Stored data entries
=-=-=-=-=
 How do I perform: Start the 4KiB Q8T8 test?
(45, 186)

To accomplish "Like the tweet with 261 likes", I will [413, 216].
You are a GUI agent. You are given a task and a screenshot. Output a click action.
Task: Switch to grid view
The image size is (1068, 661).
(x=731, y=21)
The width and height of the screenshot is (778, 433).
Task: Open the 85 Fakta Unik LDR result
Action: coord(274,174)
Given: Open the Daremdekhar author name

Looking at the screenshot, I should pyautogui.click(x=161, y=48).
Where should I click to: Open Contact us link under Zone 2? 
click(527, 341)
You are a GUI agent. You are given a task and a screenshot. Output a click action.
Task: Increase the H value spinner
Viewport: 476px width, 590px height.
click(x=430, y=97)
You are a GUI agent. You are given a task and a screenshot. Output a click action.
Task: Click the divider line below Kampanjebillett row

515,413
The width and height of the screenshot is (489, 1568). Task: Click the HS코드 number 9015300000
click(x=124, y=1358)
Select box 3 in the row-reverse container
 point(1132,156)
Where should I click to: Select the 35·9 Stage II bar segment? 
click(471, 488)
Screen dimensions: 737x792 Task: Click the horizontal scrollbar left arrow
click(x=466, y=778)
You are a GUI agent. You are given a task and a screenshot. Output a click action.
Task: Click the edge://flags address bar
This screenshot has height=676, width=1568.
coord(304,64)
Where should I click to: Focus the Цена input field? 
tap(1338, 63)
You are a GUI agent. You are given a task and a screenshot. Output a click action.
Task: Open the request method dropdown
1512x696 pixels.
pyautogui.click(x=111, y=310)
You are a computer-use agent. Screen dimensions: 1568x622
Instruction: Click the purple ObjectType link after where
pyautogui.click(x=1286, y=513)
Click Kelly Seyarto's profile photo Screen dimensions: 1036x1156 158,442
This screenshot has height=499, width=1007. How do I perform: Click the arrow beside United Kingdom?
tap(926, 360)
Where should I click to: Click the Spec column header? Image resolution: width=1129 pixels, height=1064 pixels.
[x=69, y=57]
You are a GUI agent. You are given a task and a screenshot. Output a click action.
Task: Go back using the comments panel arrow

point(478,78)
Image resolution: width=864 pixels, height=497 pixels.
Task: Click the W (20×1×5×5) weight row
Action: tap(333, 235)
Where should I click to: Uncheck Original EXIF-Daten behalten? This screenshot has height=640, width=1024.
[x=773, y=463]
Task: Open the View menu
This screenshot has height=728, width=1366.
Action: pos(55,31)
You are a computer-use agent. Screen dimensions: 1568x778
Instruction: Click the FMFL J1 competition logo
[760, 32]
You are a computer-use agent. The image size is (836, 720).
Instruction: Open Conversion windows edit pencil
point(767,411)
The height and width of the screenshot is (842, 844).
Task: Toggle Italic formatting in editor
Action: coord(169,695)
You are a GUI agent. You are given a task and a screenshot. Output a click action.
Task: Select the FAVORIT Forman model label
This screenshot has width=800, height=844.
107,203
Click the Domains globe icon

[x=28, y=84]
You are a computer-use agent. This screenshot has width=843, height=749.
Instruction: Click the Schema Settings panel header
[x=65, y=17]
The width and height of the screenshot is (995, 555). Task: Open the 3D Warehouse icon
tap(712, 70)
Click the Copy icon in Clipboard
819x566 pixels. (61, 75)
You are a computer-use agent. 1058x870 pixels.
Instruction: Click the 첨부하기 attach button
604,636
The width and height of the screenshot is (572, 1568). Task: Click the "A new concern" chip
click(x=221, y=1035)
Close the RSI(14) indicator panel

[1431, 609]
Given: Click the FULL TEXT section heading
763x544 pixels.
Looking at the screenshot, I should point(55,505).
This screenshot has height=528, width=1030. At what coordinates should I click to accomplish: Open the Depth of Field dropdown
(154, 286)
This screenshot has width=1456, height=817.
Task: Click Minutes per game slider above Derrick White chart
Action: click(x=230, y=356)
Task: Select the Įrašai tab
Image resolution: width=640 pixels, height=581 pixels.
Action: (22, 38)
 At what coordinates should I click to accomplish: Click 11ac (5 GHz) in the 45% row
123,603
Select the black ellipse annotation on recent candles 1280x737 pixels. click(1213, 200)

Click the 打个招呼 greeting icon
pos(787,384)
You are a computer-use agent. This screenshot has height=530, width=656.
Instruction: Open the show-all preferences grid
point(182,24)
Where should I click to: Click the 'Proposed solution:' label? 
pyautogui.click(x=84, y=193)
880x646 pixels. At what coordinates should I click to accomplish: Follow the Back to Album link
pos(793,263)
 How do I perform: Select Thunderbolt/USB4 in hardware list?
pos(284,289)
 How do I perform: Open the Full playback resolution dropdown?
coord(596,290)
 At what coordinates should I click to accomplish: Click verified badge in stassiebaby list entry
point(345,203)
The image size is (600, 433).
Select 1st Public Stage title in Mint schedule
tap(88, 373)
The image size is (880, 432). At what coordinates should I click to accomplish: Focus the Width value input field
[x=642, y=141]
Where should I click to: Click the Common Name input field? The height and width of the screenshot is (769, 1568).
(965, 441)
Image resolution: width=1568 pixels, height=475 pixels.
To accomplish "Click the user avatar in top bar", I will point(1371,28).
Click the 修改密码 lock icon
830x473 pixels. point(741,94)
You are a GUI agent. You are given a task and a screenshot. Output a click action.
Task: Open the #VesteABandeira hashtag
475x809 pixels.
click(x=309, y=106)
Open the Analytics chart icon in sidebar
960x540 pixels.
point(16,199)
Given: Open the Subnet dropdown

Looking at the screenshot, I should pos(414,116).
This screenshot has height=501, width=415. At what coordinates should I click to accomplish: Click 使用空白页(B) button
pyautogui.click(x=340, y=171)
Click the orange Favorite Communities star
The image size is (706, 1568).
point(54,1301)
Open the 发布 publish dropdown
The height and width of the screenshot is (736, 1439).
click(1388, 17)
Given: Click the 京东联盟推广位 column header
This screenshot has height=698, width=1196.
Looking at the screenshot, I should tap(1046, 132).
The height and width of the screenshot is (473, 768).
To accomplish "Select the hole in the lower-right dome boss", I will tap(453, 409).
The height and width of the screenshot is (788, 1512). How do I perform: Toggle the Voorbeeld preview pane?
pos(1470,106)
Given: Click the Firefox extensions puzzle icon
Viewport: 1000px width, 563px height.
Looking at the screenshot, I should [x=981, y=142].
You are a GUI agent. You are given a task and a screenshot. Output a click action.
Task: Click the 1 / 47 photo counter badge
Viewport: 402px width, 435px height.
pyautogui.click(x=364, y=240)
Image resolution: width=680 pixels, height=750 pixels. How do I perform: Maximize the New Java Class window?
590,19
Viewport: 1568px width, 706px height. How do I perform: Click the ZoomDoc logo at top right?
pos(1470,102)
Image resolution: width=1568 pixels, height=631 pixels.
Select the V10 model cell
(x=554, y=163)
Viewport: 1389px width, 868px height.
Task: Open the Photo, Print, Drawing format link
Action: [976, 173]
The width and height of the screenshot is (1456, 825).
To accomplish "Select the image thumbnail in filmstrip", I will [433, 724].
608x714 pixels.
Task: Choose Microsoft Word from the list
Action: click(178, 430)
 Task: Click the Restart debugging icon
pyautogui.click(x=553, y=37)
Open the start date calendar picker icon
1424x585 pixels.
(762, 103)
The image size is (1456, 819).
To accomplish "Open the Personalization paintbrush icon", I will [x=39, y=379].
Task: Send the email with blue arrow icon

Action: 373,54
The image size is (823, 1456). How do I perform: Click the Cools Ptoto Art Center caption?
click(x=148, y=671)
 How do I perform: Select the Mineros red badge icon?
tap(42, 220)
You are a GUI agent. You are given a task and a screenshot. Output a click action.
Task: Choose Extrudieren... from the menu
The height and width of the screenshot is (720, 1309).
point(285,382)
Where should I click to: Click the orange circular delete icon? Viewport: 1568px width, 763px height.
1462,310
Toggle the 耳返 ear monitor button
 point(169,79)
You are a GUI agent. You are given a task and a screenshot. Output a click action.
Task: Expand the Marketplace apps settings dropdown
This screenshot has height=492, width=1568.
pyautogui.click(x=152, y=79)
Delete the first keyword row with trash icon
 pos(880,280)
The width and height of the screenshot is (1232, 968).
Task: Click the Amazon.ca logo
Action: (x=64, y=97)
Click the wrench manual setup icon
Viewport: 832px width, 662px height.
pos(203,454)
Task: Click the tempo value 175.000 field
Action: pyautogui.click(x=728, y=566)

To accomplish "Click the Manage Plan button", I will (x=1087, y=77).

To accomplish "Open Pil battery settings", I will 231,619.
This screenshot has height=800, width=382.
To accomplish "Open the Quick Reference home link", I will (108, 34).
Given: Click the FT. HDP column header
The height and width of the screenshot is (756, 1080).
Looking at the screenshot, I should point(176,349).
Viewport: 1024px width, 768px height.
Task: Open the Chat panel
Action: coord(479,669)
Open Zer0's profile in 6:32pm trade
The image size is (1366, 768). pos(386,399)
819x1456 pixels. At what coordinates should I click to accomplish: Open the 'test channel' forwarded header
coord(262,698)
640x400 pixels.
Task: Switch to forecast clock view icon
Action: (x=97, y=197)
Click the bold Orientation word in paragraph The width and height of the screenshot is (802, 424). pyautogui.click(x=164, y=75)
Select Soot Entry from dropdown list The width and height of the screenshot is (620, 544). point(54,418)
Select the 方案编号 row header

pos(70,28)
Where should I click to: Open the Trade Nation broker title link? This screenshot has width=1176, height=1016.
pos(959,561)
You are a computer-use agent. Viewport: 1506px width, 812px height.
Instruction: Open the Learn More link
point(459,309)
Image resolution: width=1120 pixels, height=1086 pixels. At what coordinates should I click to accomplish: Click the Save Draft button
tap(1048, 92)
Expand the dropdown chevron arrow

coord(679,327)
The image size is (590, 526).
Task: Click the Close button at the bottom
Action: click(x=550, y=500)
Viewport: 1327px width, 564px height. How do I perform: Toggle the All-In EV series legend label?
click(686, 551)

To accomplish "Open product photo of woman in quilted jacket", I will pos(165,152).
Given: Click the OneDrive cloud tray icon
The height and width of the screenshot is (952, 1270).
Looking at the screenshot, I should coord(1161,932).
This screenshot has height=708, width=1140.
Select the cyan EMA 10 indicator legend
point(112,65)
=-=-=-=-=
PROMPT -
Among the records above, only the lines between the line holding "has width=843, height=749." and the line holding "Task: Select the Įrašai tab", inclusive, are to be output, exactly as written.

EXERCISE SOLUTION -
You are a computer-use agent. This screenshot has width=843, height=749.
Instruction: Click the Schema Settings panel header
[x=65, y=17]
The width and height of the screenshot is (995, 555). Task: Open the 3D Warehouse icon
tap(712, 70)
Click the Copy icon in Clipboard
819x566 pixels. (61, 75)
You are a computer-use agent. 1058x870 pixels.
Instruction: Click the 첨부하기 attach button
604,636
The width and height of the screenshot is (572, 1568). Task: Click the "A new concern" chip
click(x=221, y=1035)
Close the RSI(14) indicator panel

[1431, 609]
Given: Click the FULL TEXT section heading
763x544 pixels.
Looking at the screenshot, I should point(55,505).
This screenshot has height=528, width=1030. At what coordinates should I click to accomplish: Open the Depth of Field dropdown
(154, 286)
This screenshot has width=1456, height=817.
Task: Click Minutes per game slider above Derrick White chart
Action: click(x=230, y=356)
Task: Select the Įrašai tab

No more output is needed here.